[Collected data]

▽

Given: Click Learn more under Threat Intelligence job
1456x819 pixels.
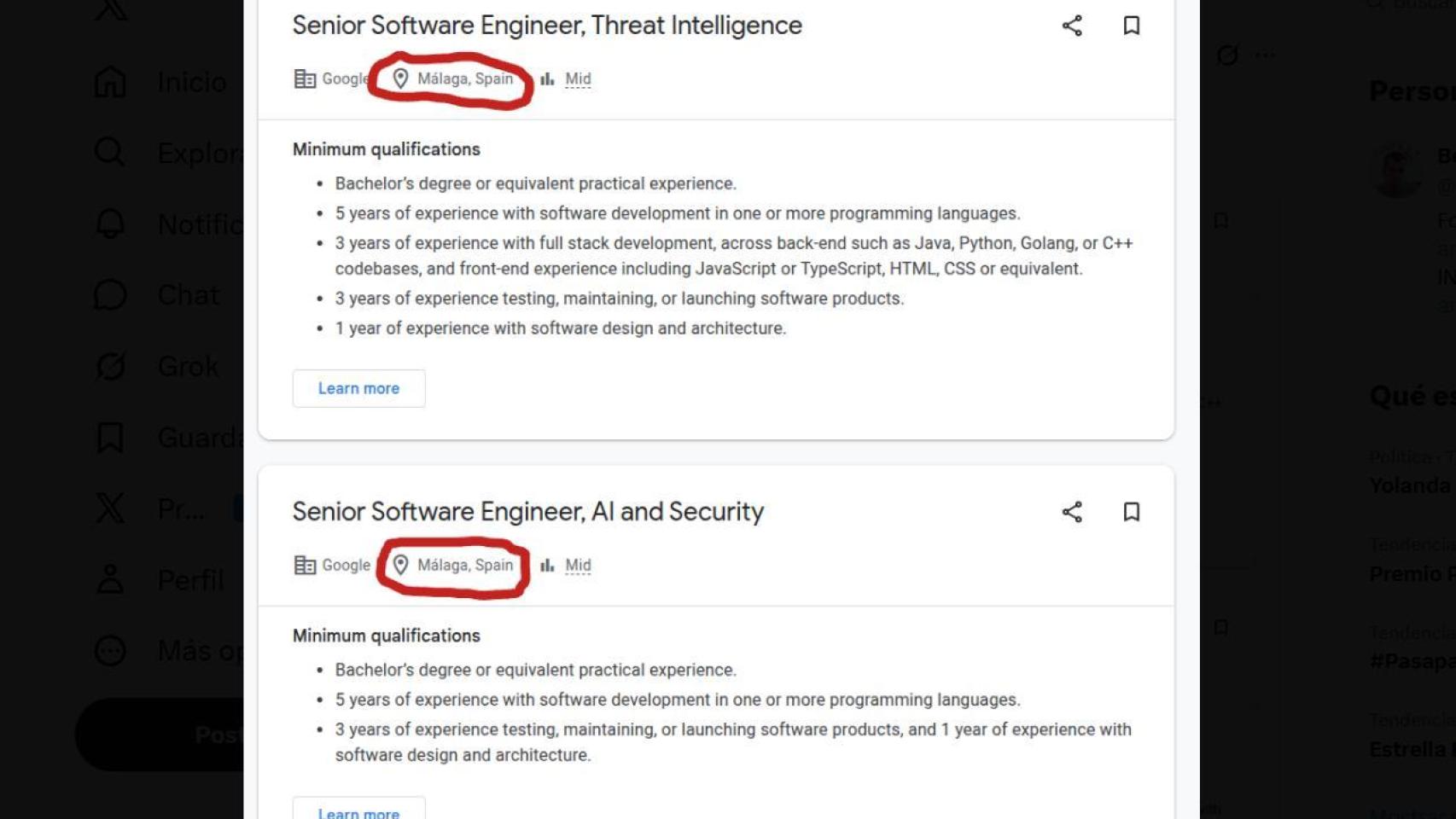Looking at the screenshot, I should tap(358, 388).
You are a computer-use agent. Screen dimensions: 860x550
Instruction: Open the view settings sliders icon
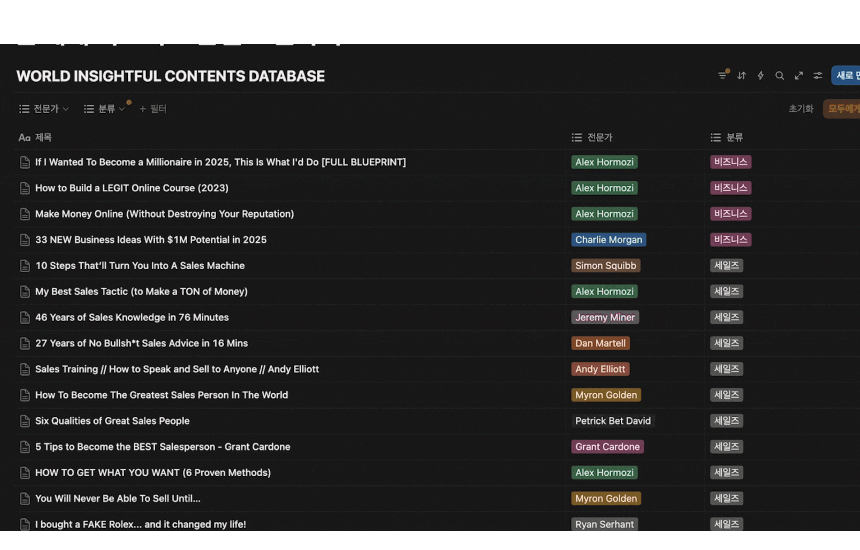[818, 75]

△

The pictures stay out of the copy. Set down the entries above precisely.

Given: Click Learn more under Threat Intelligence job
1456x819 pixels.
Looking at the screenshot, I should tap(358, 388).
You are a computer-use agent. Screen dimensions: 860x550
Instruction: Open the view settings sliders icon
[818, 75]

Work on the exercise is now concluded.